O QUE SE PEDE:
1. Segundo o texto para leitura, como é que o Magistério propôs o pensamento de S. Tomás?
2. Traduza para inglês a seguinte frase do texto para leitura: "O que interessava não era tomar posição sobre questões propriamente filosóficas, nem impor a adesão a teses particulares; o objectivo do Magistério era, e continua a ser, mostrar como S. Tomás é um autêntico modelo para quantos buscam a verdade."

TEXTO PARA LEITURA:
--*--

O estádio da filosofia agora considerado, devido às implicações que comporta na compreensão da Revelação, está, como acontece com a teologia, mais directamente colocado sob a autoridade do Magistério e do seu discernimento, como expus mais acima. Das verdades de fé derivam, efectivamente, determinadas exigências que a filosofia deve respeitar, quando entra em relação com a teologia.
78. À luz destas reflexões, é fácil compreender porque tenha o Magistério louvado reiteradamente os méritos do pensamento de S. Tomás, e o tenha proposto como guia e modelo dos estudos teológicos. O que interessava não era tomar posição sobre questões propriamente filosóficas, nem impor a adesão a teses particulares; o objectivo do Magistério era, e continua a ser, mostrar como S. Tomás é um autêntico modelo para quantos buscam a verdade. De facto, na sua reflexão, a exigência da razão e a força da fé encontraram a síntese mais elevada que o pensamento jamais alcançou, enquanto soube defender a novidade radical trazida pela Revelação, sem nunca humilhar o caminho próprio da razão.

--*--

REGISTOS:
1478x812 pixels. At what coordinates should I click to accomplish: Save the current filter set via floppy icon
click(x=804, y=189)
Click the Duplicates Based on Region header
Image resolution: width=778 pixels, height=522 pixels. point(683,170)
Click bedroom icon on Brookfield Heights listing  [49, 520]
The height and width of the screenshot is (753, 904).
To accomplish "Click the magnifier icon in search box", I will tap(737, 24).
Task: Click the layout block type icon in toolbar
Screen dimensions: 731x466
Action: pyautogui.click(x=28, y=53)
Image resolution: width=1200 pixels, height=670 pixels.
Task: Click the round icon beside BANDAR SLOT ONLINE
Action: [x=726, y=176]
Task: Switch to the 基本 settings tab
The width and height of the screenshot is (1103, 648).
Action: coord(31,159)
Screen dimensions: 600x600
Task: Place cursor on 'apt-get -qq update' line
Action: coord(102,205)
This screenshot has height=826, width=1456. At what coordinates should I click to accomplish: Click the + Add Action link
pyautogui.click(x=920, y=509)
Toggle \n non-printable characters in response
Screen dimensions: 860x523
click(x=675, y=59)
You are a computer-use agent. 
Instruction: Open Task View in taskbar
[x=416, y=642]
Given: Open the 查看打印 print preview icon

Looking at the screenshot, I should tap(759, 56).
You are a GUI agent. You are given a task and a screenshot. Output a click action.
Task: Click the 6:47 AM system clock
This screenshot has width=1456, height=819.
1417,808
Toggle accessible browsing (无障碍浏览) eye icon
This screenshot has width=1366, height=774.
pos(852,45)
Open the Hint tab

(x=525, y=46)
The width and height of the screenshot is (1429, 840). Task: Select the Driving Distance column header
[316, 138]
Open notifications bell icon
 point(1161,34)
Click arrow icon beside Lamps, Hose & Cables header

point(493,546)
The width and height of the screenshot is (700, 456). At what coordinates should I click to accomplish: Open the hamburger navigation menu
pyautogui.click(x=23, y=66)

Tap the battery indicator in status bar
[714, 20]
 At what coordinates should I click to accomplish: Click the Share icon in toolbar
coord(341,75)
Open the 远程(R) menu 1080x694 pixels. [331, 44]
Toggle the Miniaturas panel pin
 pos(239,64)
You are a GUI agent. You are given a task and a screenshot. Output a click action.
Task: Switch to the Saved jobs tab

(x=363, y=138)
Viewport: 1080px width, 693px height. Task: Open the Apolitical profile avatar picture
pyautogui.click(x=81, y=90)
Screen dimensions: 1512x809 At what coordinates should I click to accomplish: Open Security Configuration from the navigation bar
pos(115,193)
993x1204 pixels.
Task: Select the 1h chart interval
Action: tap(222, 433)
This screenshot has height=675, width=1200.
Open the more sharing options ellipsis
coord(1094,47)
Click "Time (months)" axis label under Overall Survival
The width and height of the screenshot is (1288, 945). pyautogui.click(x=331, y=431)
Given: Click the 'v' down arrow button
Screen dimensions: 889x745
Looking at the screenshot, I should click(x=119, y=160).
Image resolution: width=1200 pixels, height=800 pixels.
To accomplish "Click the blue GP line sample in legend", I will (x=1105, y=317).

--*--

SOLUÇÕES:
1. Como guia e modelo dos estudos teológicos.

2. What mattered was not to take a position on properly philosophical questions, nor to impose adherence to particular theses; the aim of the Magisterium was, and still is, to show how St. Thomas is an authentic model for all who seek the truth.